◆ Action item ◆
Apart from the images, reproduce all of the data word for word.
================================
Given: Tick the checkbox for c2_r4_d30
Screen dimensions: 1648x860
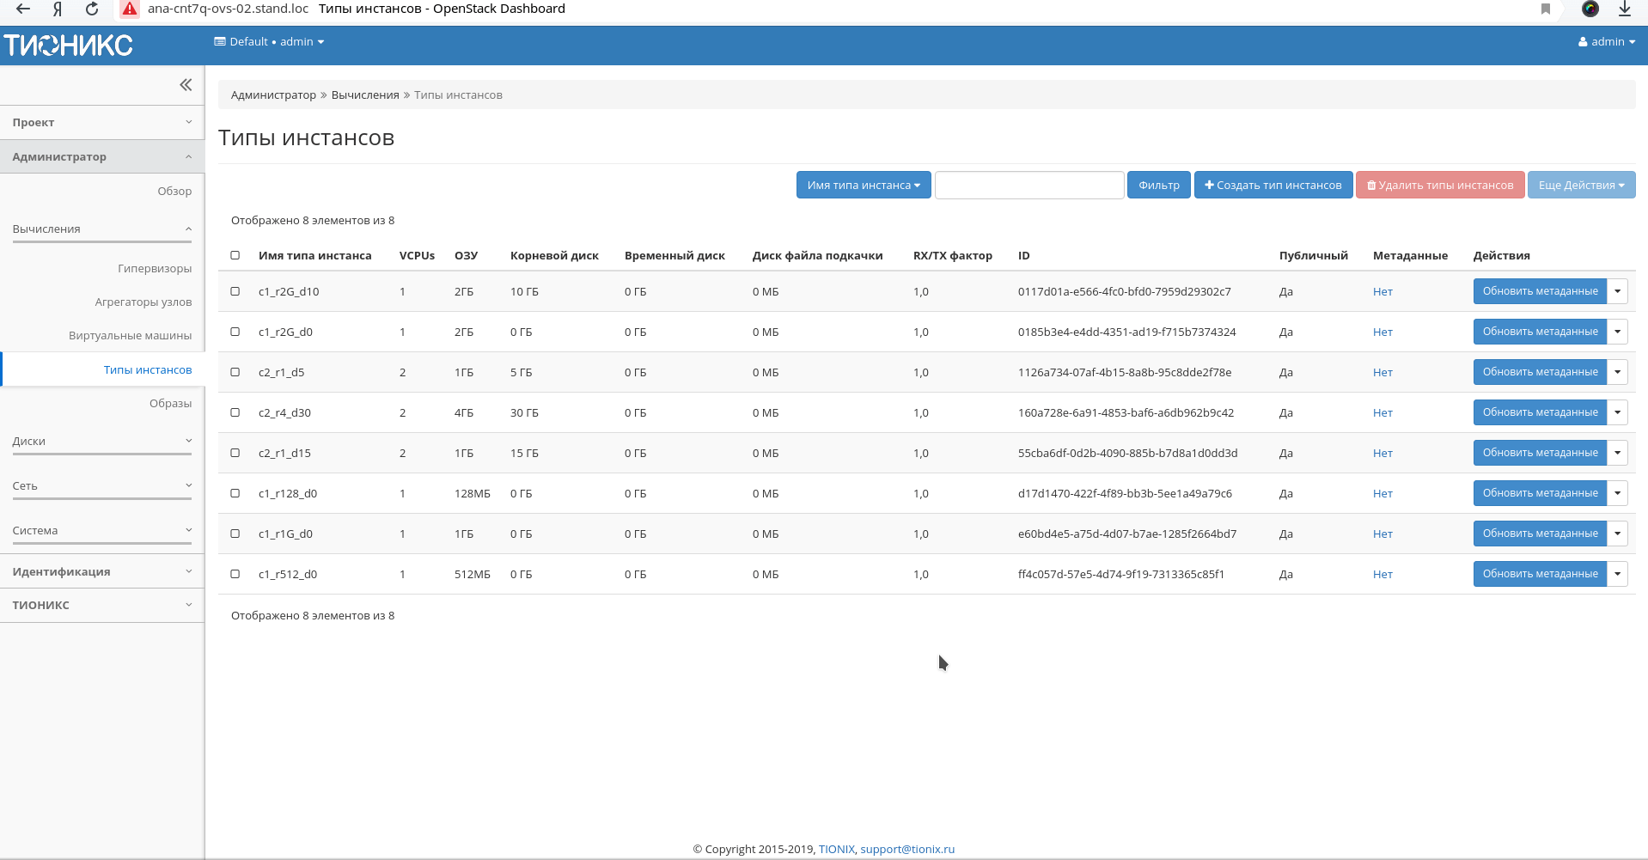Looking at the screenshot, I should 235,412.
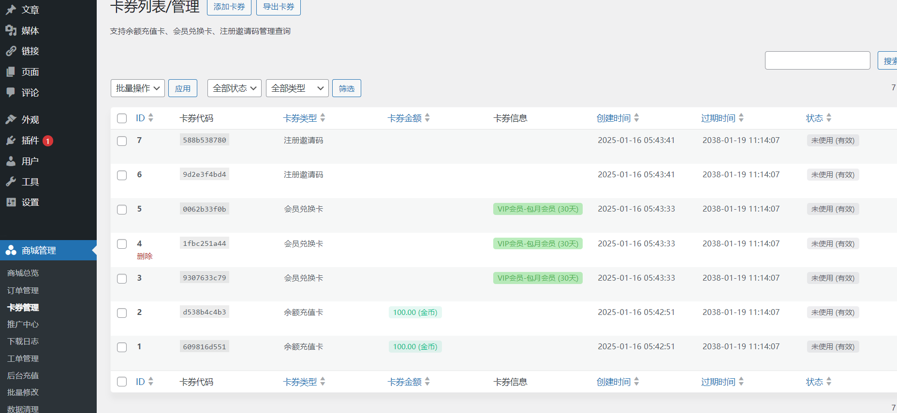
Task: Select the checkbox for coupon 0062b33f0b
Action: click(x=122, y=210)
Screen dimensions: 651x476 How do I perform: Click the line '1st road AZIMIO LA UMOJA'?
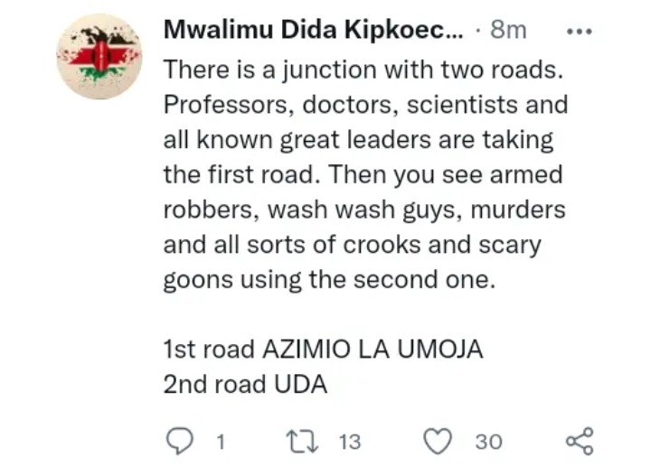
================================
◆ Response to this exercise ◆
Given: Tick the checkbox for c2_r4_d30
Screen dimensions: 1648x860
Looking at the screenshot, I should 235,412.
Task: Select the checkbox for coupon 0062b33f0b
Action: click(x=122, y=210)
Screen dimensions: 651x476 How do I perform: Click the line '1st road AZIMIO LA UMOJA'?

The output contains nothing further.